Just heads up to Melbourne brewers/drinkers

I was at the Goat last night and tried the "Fancy Pants Amber" which is a very American Amber.

Its has hops out the proverbial and the hops it has are Galaxy. Full tilt fruit salad/tropical punch - this is the hop that Nelson Sauvin wants to be when it grows up.

I'm gonna make a post in the beer/pub review section about this beer so I wont wax too lyrical - but it was good and if you want to know what galaxy is like..... oh yeah!!

TB


----------



## T.D. (30/6/08)

Pat Casey said:


> Absolute Homebrew, St Marys and Faulconbridge has Galaxy hops.
> 
> !5 % alpha acid, grapefruity sort of character, not as strong as Amarillo - that's just smelling them in the bag, haven't brewed with them yet. 100 grams $10, 500 grams $42.
> 
> ...



Thanks Pat.

By the way, I think there's a typo in your link. This is correct I think: Absolute Homebrew


----------



## ham2k (7/7/08)

I was cruising the Basic Brewing website and came across a link to a photo gallery about Hop Products Australia. It was posted I believe by Matt from Beer and Brewer Magazine.

Some great photos, especially this one! Apologies if this has been posted previously.

*Hop Harvest*


----------



## bconnery (9/7/08)

Tasted a homebrew on the weekend that was part Galaxy part NS. Very nice. 
Definitely a combination that I would try.


----------



## Millet Man (16/7/08)

Filtering my first Pale Ale using galaxy and millenium today and I can tell the difference straight away.

Used a blend of galaxy and millenium for bittering (was using target) and replaced 10% of my cascade flavour/aroma addition with galaxy (only 300g in 3100 lt plus 2.8 kg cascade). Grapefruit is noticeable and it blends nicely with the cascade, the offsider agrees this is a definite improvement on 100% cascade.

mmm....

Cheers, Andrew.


----------



## warrenlw63 (16/7/08)

I've got a batch about to be kegged using Galaxy exclusively. Last addition was at 15 minutes from flameout at the ratio of 0.5grams per litre (25 grams in 50 litres).

This is one potent hop! I'm getting resiny, slightly piney tropical fruit, some citrus but must notably a tropical mango character.  
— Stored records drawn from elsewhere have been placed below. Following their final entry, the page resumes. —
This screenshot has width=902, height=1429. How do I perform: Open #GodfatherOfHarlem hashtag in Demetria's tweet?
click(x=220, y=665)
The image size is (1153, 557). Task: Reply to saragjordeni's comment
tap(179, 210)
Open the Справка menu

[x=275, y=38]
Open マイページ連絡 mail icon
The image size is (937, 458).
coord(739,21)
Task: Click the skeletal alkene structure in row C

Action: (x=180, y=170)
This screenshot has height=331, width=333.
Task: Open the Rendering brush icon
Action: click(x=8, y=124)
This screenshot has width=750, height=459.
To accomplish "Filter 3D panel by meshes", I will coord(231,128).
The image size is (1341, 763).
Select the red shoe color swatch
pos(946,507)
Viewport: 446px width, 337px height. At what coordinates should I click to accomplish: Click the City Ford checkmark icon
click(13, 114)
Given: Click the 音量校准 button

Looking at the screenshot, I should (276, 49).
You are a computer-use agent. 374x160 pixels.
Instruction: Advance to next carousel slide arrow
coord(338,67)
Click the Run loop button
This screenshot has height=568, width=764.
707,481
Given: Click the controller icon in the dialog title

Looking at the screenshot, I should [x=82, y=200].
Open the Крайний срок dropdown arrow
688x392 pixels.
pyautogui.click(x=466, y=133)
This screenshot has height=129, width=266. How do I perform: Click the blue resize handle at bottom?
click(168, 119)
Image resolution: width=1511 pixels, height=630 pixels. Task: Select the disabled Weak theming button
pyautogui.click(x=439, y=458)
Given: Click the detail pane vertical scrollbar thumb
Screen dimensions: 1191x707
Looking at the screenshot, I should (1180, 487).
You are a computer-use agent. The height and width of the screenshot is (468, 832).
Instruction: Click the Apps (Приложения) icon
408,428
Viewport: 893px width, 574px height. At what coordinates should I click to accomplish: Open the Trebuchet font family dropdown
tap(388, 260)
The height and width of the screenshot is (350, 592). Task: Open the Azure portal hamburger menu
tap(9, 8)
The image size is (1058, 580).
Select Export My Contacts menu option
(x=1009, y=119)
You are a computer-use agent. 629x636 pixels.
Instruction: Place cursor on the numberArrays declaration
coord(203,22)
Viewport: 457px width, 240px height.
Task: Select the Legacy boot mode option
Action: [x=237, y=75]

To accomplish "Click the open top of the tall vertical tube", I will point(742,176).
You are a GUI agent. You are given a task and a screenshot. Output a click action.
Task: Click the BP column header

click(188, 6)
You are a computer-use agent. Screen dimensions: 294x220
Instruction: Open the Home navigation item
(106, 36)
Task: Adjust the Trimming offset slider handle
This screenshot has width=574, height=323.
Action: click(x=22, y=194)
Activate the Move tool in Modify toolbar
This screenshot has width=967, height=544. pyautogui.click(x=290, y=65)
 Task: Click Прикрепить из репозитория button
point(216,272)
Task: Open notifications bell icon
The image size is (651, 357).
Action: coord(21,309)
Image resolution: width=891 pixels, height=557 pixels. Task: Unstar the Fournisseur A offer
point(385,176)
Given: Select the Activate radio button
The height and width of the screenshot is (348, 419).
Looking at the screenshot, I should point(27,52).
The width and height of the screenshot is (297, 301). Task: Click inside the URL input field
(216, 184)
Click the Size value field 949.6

Think I like it but it will be a good hop to use sparingly. 

Warren -


----------



## Quintrex (16/7/08)

warrenlw63 said:


> I've got a batch about to be kegged using Galaxy exclusively. Last addition was at 15 minutes from flameout at the ratio of 0.5grams per litre (25 grams in 50 litres).
> 
> This is one potent hop! I'm getting resiny, slightly piney tropical fruit, some citrus but must notably a tropical mango character.
> 
> ...



Just tasted my all galaxy apa out of the ferment, wow! Heaps of passionfruit, I'm thinking this is going to be a good hop to blend with the classic americans.
Tasted it in Voota's dIPA the other day too. Reasonably clean bittering as well for the IBU's it was at.
It seems pretty pricey though for a locally grown hop though right! limited stocks?

Q


----------



## Millet Man (16/7/08)

warrenlw63 said:


> Think I like it but it will be a good hop to use sparingly.


Agreed on that.

I'm glad I only used a little bit to start with as it is quite potent.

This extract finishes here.